Ballad about the magic of poetry


The telephone booth stood on Grand Boulevard. Its door opened and closed at regular intervals as people conducted their daily affairs, tried to clear up their petty affairs, called the electric company, made dates for the night, asked friends for a quick loan, or tortured their loved ones with their jealousy. Once when an elderly lady hung up, she leaned against the phone and cried. But such occurrences were rare.
Then on a sunny summer afternoon, a poet entered the booth. He picked up the phone and called his editor. “ I have the last four lines,” he announced.
He next read the four lines of poetry from a soiled sheet of paper.
“That’s depressing,” his editor said, “rewrite it. And make sure it’s cheerful this time.”
The poet tried to reason with him, but in vain. He put the receiver back in its cradle and left the booth.
For a while no one came, and the phone booth stood empty. But then a woman approached. She was appreciably past her prime. She had an exceptionally heave frame and ample breasts, and she was clothed in a light cotton dress with large floral print. She tried to open the phone booth door.
The door opened only with difficulty. At first it wouldn’t even give. But when it did, it flew open with such vehemence, the woman was veritably propelled back onto the sidewalk. When she tried again, the door did something to her that could best be described as a kick. The woman reeled back and fell against a nearby mail box.
The people waiting at the bus stop crowded around her. A man with a briefcase – someone, clearly, to be reckoned with – tried to open the door, but it slammed into him with such force, he fell flat on his back on the hard pavement.
Meanwhile, quite a crowd had gathered around the booth, making comments on it, the post office, and the woman in the large floral print dress. Some people swore that the door was wired for high voltage, while others said the corpulent woman in the large floral print dress must have had an accomplice, and were trying to steal the coins from the booth, but were caught red handed.
For a while the phone booth listened to their confused accusations in silence, then it turned around and began walking down Rákóczi Road at its leisure. When it reached the corner the light had just turned red, so it stopped and waited.
The people watched it go, but nobody said anything. In this part of the world nothing causes a sensation unless it is natural. Meanwhile, the bus pulled up, the people disappeared into its belly, and the phone booth continued its leisurely stroll down Rákóczi Road.

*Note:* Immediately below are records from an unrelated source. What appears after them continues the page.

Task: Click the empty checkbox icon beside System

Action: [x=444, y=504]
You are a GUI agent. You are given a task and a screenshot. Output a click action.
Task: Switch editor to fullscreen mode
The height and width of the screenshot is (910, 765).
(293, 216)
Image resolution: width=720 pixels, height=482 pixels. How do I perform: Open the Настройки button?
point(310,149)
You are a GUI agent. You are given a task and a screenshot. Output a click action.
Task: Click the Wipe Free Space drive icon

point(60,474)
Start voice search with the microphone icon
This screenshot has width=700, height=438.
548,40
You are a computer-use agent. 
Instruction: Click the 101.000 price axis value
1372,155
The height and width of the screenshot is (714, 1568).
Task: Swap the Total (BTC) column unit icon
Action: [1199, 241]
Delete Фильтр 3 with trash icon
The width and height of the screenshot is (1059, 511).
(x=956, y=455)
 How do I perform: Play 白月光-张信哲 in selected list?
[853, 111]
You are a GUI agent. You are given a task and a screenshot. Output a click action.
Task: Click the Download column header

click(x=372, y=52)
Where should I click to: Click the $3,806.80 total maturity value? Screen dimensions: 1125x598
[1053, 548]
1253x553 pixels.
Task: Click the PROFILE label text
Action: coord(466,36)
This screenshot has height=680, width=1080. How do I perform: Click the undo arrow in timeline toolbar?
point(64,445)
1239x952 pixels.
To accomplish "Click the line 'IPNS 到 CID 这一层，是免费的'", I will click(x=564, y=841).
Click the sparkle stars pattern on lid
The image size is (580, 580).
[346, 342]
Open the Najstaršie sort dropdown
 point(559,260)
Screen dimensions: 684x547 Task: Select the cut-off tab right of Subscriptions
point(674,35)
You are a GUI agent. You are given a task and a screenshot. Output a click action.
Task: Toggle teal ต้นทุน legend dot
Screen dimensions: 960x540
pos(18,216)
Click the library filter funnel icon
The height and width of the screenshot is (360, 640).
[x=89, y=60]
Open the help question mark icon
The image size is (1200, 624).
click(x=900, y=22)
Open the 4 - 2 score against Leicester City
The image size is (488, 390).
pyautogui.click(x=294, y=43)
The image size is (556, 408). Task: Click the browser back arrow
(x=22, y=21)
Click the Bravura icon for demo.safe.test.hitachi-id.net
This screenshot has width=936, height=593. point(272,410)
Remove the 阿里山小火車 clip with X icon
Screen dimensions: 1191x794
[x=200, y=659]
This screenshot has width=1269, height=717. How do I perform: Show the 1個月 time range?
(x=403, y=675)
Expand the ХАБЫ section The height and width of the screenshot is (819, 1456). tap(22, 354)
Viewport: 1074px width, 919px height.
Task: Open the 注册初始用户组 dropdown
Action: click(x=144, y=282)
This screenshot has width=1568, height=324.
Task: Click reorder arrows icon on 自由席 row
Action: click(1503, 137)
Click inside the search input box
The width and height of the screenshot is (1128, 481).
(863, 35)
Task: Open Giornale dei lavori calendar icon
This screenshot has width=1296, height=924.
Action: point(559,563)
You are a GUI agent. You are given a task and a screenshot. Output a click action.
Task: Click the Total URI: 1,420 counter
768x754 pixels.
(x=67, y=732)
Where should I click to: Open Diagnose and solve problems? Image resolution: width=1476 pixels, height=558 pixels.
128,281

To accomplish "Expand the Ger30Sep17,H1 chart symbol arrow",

It was in the best of spirits. It engaged in some window shopping, then it stopped in front of a florist. Some people thought they’d seen it enter a book shop, but they may have mistaken it for someone else. Anyway, it stopped by a small pub on a side street for a shot of brandy, then walked along the Danube and crossed over to Margaret Island. On the Island it spotted another phone booth by the ruins of a convent. It went passed it, then turned around, and having made up its mind about something, crossed the road and discretely but unflinchingly began giving the other booth the eye. Later, as the sun was going down, it headed for the rose bushes, trampling some of the roses under foot.
We have no way of knowing what may or may not have transpired by the ruins that night, because the public lighting on the Island is not up to par, to say the least. Be that as it may, the next morning early risers were surprised to see that the booth in front of the ruined convent was packed with crimson roses, and throughout the day, it kept giving the wrong number. The other phone booth had disappeared without a trace.
At the break of dawn it left the Island and crossed over to Buda. It climbed to the top of Gellért Hill, then made its way, through hill and dale, to the peak of Hármashatár Hill. Then it descended the slope and headed for the highway, where after it was never seen in Budapest again.
Outside the city limits, past the very last houses of Hűvösvölgy but on this side of Nagykovácsi, lies a meadow of wild flowers, just big enough for a small child to skip around it without running out of breath. Because of the tall trees, it is as well hidden from sight as a mountain lake. It is too small, even, for anyone to bother taking a scythe to it, and so by midsummer the grass, weeds and flowers have come up waist high. This is the spot where the phone booth camped down.
People who pass by it on their Sunday outings are delighted to see it. It makes them feel like playing a practical joke on someone who is still fast asleep, or they remember to call home and ask that the keys they’d left behind be placed under the mat. They enter the booth, which stands awry, sunk into the soft ground, and as the long stemmed flowers of the field lean in after them, they take the receiver off the hook.
The phone, however, will not give them a line. Instead, they hear four lines of a poem coming from the headpiece as softly as the strains of a muted violin. The phone does not return their deposited coins either. But no one has ever complained.